As long as we have to physically interact with electronic devices with some part of our body there will always be buttons, switches, knobs, dials, etc. I think we are much more likely to see digital versions of these types of interface devices becoming widely adopted. Space is certainly a premium, but with any physical object you always have a back side, for example my dad was recently in Holland and his business partner over there drives a car that has the radio controls on the back side of the stearing wheel, exactly where your fingers rest when you drive.
Not to mention forcing the general public to learn a new way to interface, which we all know is difficult, but these devices are going to have to be extremely well made to withstand all the abuse. With the rapidly dropping quality of consumer-level products I'd be quite wary of purchasing something that by it's very nature would have to go through all that.
sig.
Early this year, I saw some fairly sophisticated interaction using a flexible input device called ShapeTape, made by Canada's Measurand. While the company is marketing it as a motion-capture and 3D modeling technology, Tovi Grossman at the University of Toronto's Dynamic Graphics Project has been working under Ravin Balakrishnan to explore other applications for ShapeTape, including as a general input device.

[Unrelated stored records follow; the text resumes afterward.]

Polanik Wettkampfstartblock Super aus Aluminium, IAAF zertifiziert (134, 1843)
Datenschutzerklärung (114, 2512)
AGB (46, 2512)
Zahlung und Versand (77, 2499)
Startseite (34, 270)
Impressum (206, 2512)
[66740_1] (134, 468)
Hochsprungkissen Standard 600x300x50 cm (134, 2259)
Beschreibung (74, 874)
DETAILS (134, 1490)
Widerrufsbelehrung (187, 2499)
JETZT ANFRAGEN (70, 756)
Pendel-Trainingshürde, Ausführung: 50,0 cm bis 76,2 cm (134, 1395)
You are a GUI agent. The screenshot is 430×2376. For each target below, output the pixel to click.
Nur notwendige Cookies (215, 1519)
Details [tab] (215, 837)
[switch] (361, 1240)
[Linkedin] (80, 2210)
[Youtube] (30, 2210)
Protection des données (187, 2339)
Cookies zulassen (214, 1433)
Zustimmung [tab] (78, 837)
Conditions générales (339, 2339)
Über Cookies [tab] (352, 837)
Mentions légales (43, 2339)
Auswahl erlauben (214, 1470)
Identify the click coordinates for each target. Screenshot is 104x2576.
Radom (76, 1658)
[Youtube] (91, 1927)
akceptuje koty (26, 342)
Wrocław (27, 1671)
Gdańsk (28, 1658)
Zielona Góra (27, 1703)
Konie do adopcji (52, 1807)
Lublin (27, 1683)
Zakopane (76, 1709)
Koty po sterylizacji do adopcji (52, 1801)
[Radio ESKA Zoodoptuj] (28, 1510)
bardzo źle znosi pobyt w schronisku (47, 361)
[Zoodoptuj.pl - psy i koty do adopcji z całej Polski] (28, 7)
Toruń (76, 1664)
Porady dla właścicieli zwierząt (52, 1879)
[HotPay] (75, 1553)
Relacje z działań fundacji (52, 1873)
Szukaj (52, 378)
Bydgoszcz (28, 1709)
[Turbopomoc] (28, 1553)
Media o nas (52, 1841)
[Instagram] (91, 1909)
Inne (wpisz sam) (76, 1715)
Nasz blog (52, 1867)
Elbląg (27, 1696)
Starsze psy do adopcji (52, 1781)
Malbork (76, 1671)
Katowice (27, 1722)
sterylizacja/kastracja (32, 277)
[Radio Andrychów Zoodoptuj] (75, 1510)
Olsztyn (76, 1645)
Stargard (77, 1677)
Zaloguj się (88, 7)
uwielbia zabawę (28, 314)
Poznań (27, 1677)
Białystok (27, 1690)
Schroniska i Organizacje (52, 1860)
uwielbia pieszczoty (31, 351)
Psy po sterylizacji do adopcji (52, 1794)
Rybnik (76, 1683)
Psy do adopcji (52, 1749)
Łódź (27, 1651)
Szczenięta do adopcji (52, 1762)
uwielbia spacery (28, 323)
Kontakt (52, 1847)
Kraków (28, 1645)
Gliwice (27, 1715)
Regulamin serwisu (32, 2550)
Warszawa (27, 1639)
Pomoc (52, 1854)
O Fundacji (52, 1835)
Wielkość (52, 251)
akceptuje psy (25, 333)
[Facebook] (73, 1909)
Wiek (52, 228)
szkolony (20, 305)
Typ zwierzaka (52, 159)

For example, you can use it in computer-assisted design or animation to make and perform some fairly complex 3D curves and manipulations in far less time than it would take with keyboards, mice or drawing tablets.
The Association of Computing Machinery's computer-human interaction publication CHI Letters' latest edition includes their paper on the use of ShapeTape (2 MB PDF), which was presented at the ACM CHI 2003 conference on human factors in computing systems along with MPEG demonstration videos. (3 min. basic - 15 MB | 15 min. complete - 190 MB)
Grossman's Web page includes links to other videos and previous papers.
Computer graphics and animation tool-maker Alias|Wavefront also has several videos that featured former chief scientist Bill Buxton demonstrating ShapeTape in use:
And, of course, ShapeTape maker Measurand also has further information and videos.
If you want a large keyboard but don't want to carry around bigger things than your PDA there are fabric keyboards that double as a wrapper case.
Reminds of the variable resistive nintendo power glove .
.
...
Flex resistors that change resistance based on how much
they were flexed , an old idea with a new twist
Not sure what the spatial sensors were though
Ex-MislTech
google "32 trillion offshore needs IRS attention"
When cars become too small to drive, the only option will be to gently bend them. :)
That's how ridiculous this business of changing the ergonomics to conform to the implementation sounds.
If I had a Pentium-IV equivalent system the size of a quarter that could be powered by a watch battery, you know what I'd do with it? I'd build it into a full-sized IBM keyboard. Or, for more mobility, how about one of those portable Palm keyboards?
I certainly have no desire to bend anything just because the guts are small. Also, if these things are expensive I don't want them to be too small anyway. Too easy to lose.
When computers become too small to operate, the only option will be to gently bend them, and throw them into the garbage.
For all intensive purposes, "whom" is no longer a word. That begs the question, "who cares"?